CFD analysis of effects on fluid flow resistance of metallic wavy structures

Microscale wrinkles can be utilized to enhance the characteristics of products. For example, a shark skin having riblet surface can move faster underwater, minimizing fluid flow resistance. We introduce a novel approach to fabricate microscale metallic wrinkles using a soft lithography and electroforming process; we also evaluated the effects of wrinkles by computational fluid dynamics (CFD) analyses. For the generation of metallic wrinkles, a UV-curable resin, NOA68T was used to fabricate a master wrinkling pattern by mechanism of compressive forces on a skin of the weakly polymerized resin layer. The master pattern was molded and replicated as metallic wrinkles on a surface via soft lithography and electroforming processes.

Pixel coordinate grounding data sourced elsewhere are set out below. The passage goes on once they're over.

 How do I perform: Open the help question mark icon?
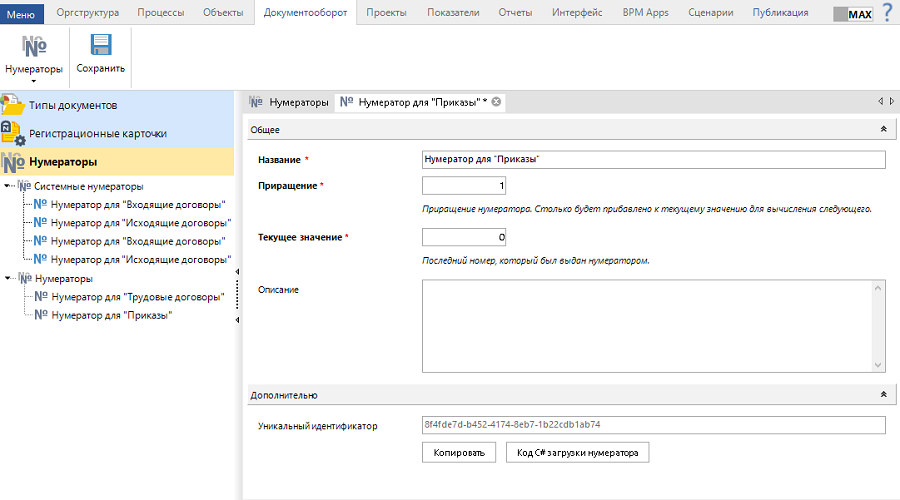click(x=886, y=12)
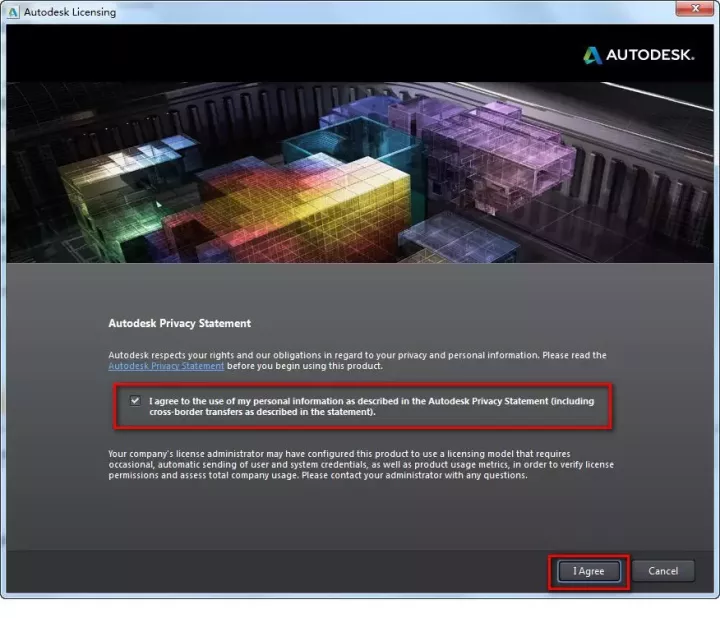Click the bold Autodesk Privacy Statement heading
Viewport: 720px width, 618px height.
pos(179,324)
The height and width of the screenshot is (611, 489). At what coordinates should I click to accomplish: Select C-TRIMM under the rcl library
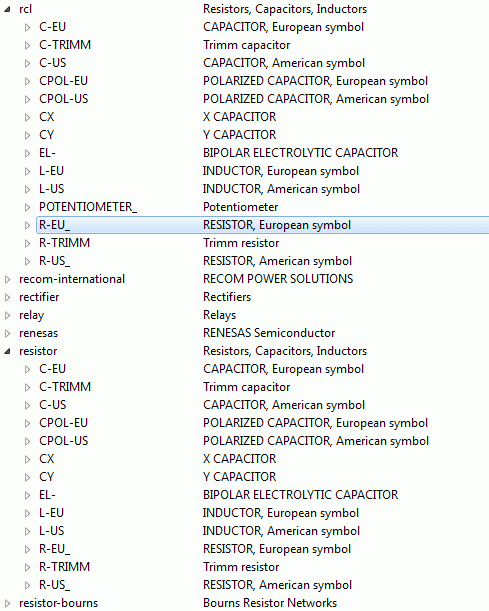(65, 45)
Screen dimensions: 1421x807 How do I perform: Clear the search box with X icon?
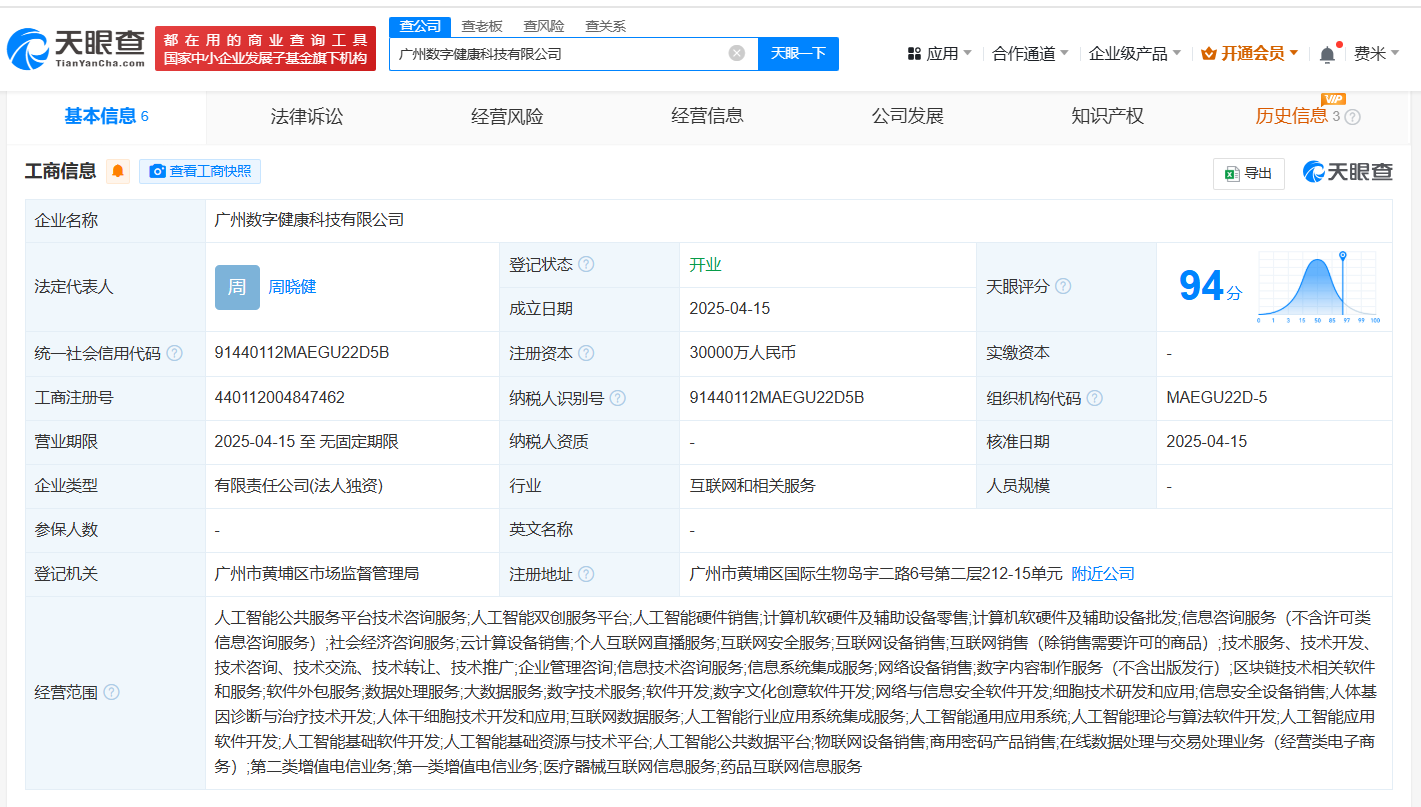click(x=737, y=54)
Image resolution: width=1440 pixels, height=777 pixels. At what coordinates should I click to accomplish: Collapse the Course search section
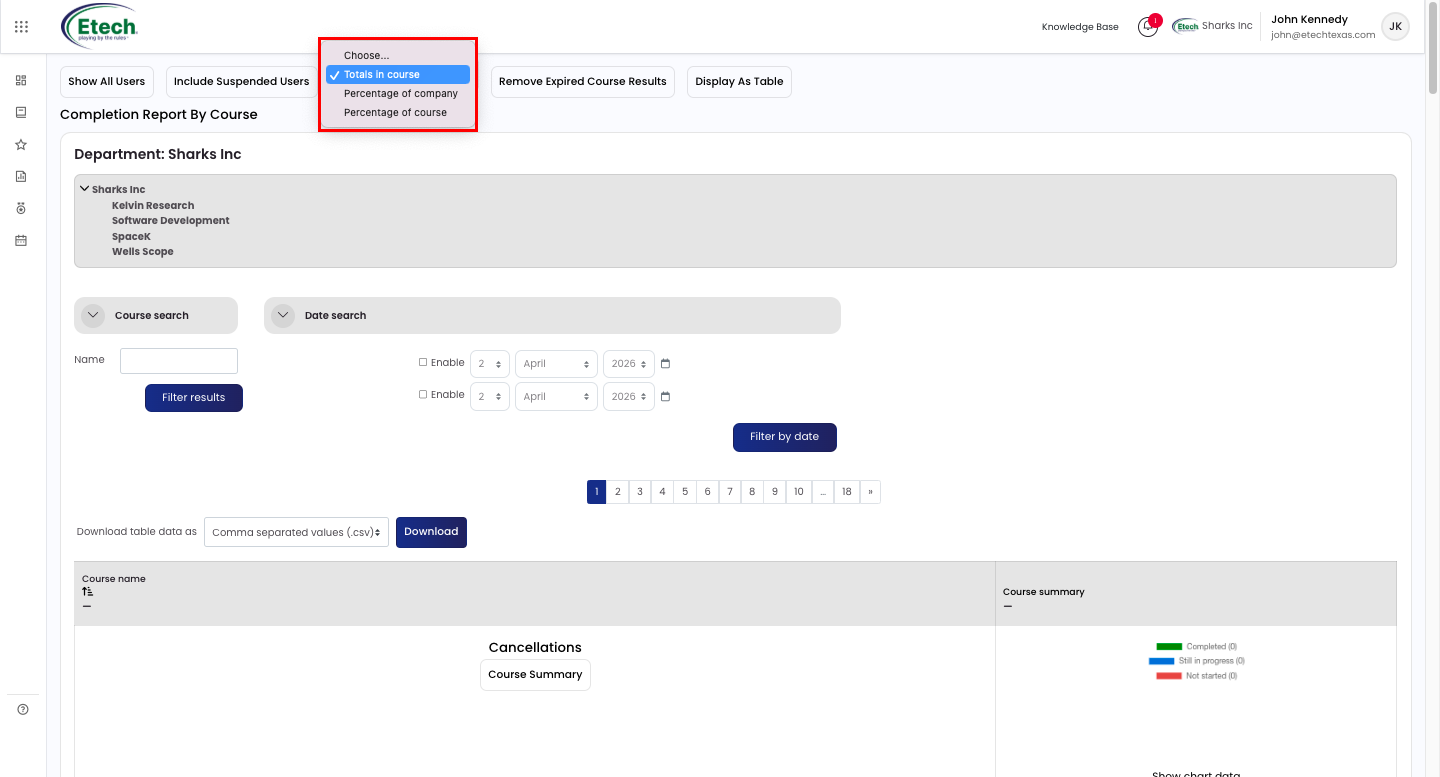point(93,315)
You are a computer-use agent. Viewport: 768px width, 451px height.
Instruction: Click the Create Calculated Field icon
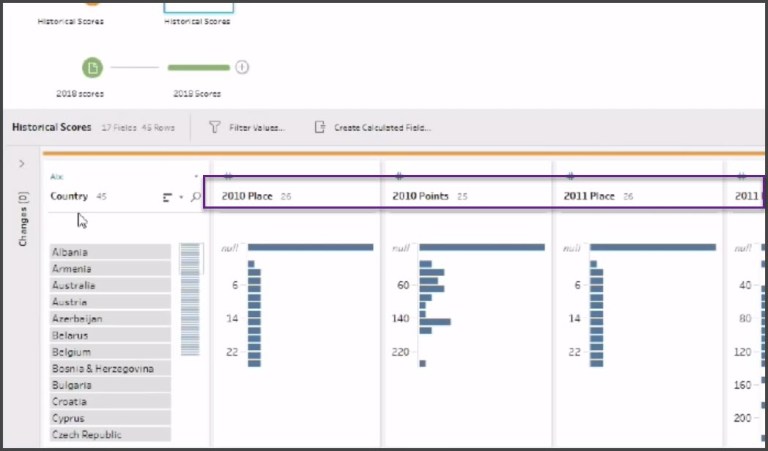tap(320, 128)
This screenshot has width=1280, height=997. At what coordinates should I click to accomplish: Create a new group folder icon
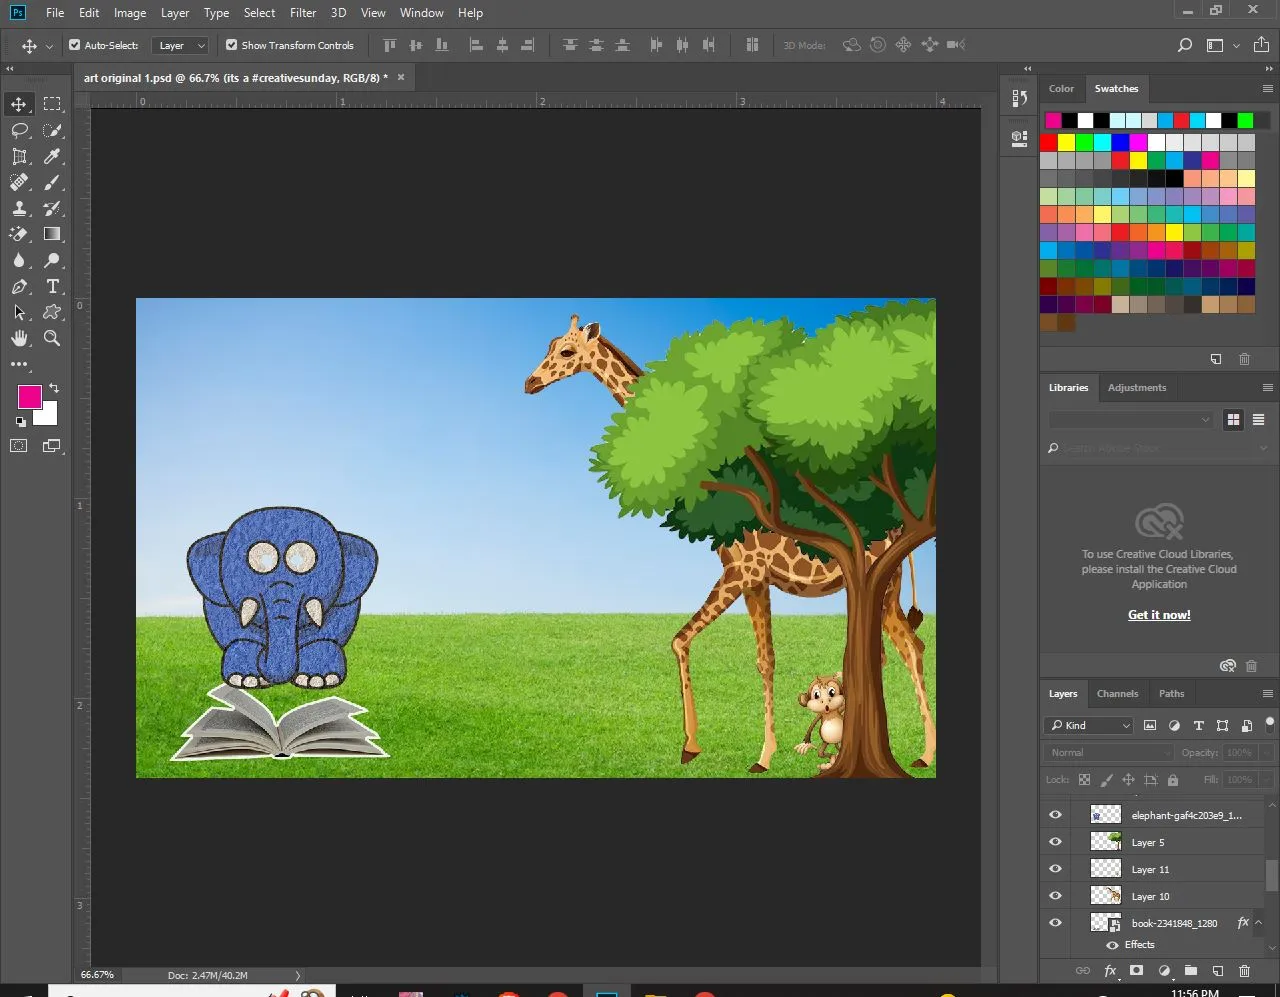tap(1190, 970)
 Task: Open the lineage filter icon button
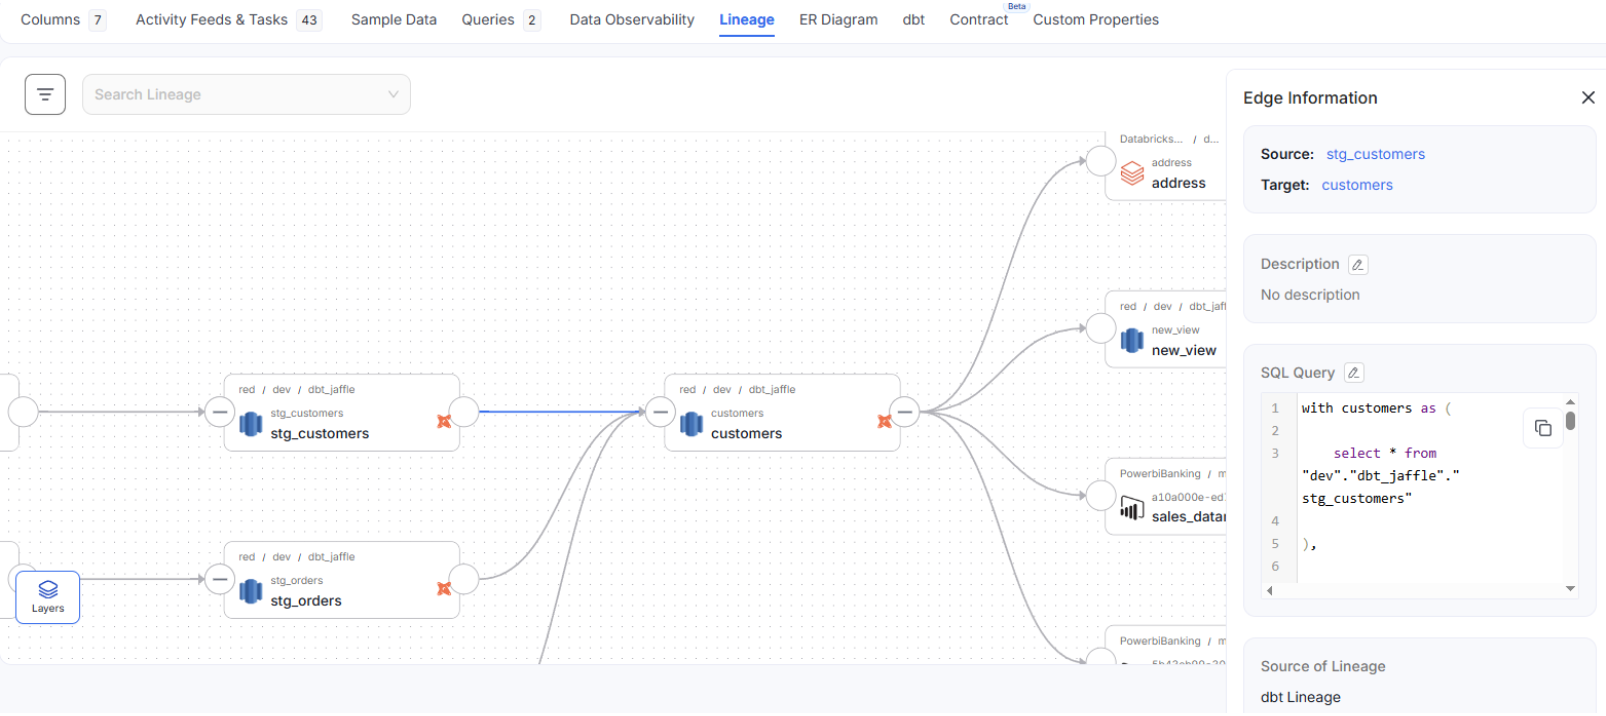[x=45, y=95]
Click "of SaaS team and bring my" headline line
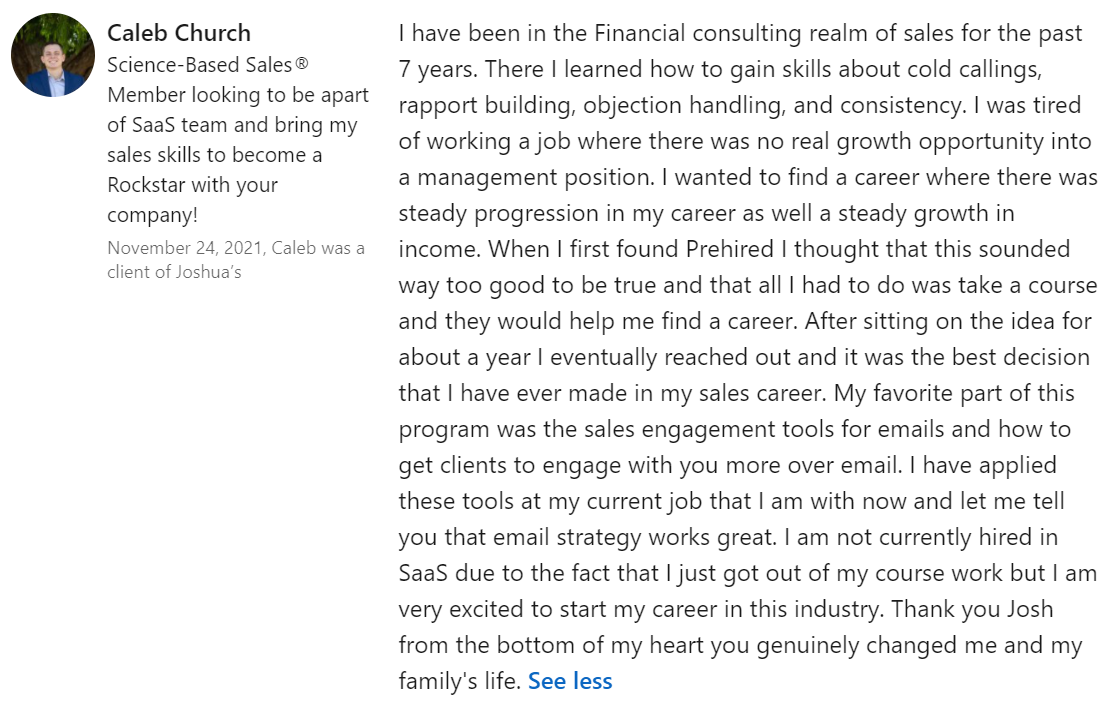 232,125
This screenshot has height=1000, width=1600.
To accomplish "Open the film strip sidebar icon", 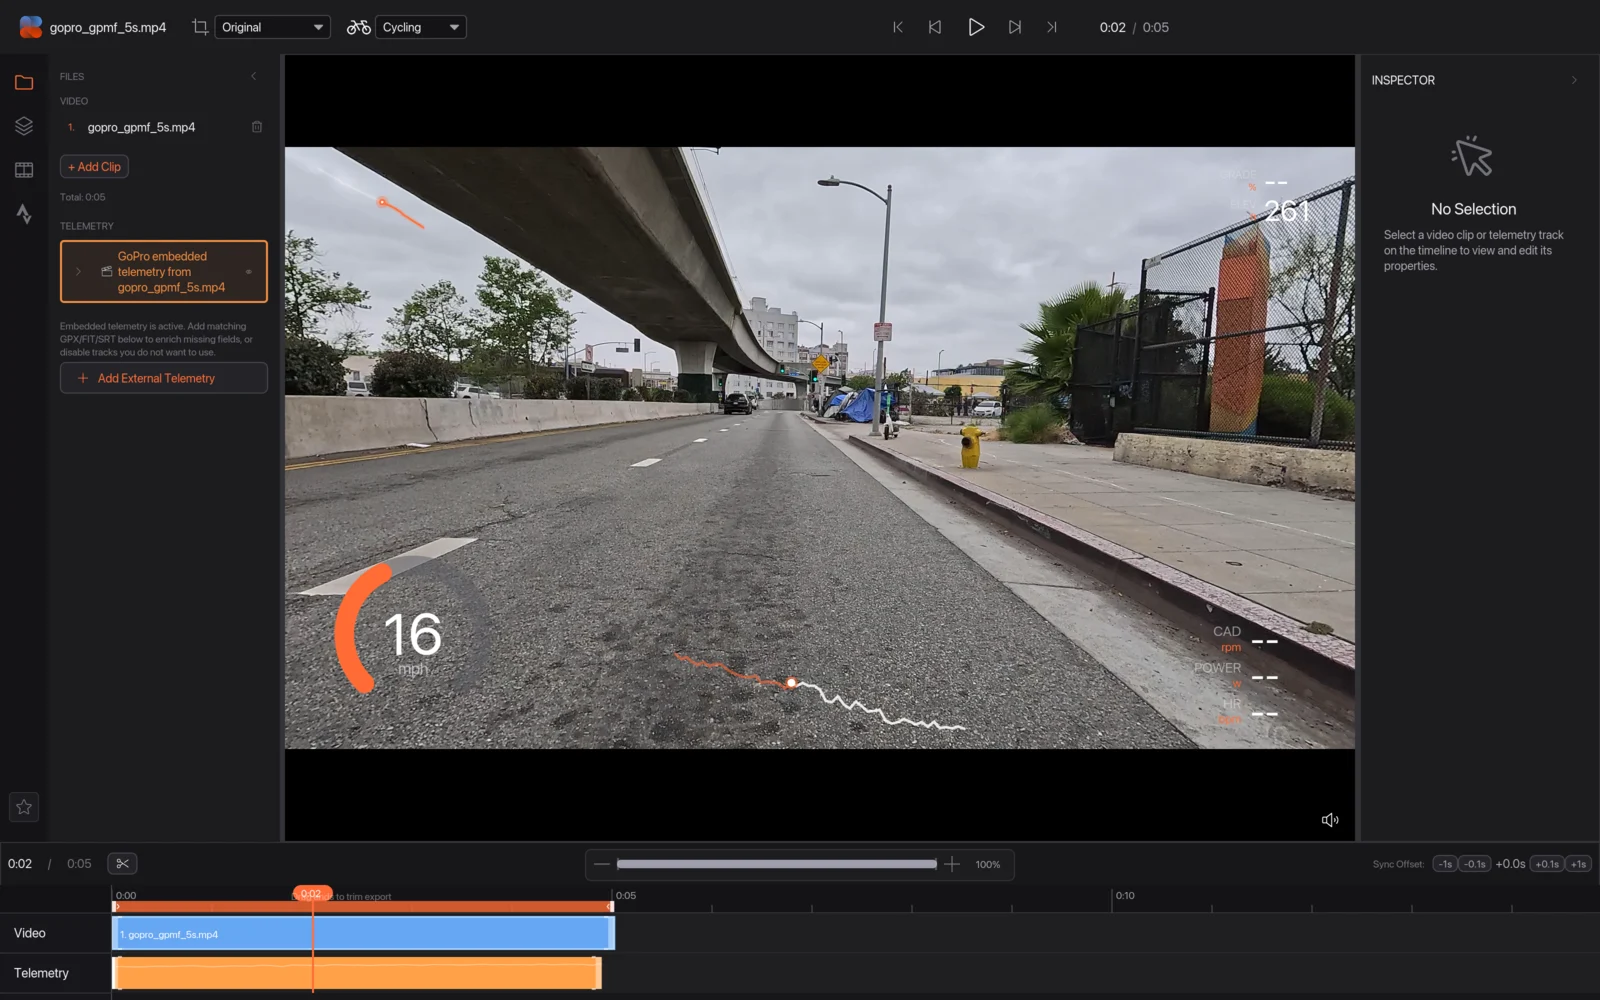I will click(x=24, y=170).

To understand the advantages of a wavy surface on reduction of flow resistance, we carried out two- and three-dimensional (2D and 3D) CFD analyses. The drag coefficient of a wrinkled 2D square model was decreased about 17.1 %, and a 3D real wrinkle model showed 4.9 to 7.3 % reduction of it compared to without wrinkle models. We believe that it is possible to reduce the fluid flow resistance using wavy surfaces that can easily be generated selectively or wholly on an arbitrary surface.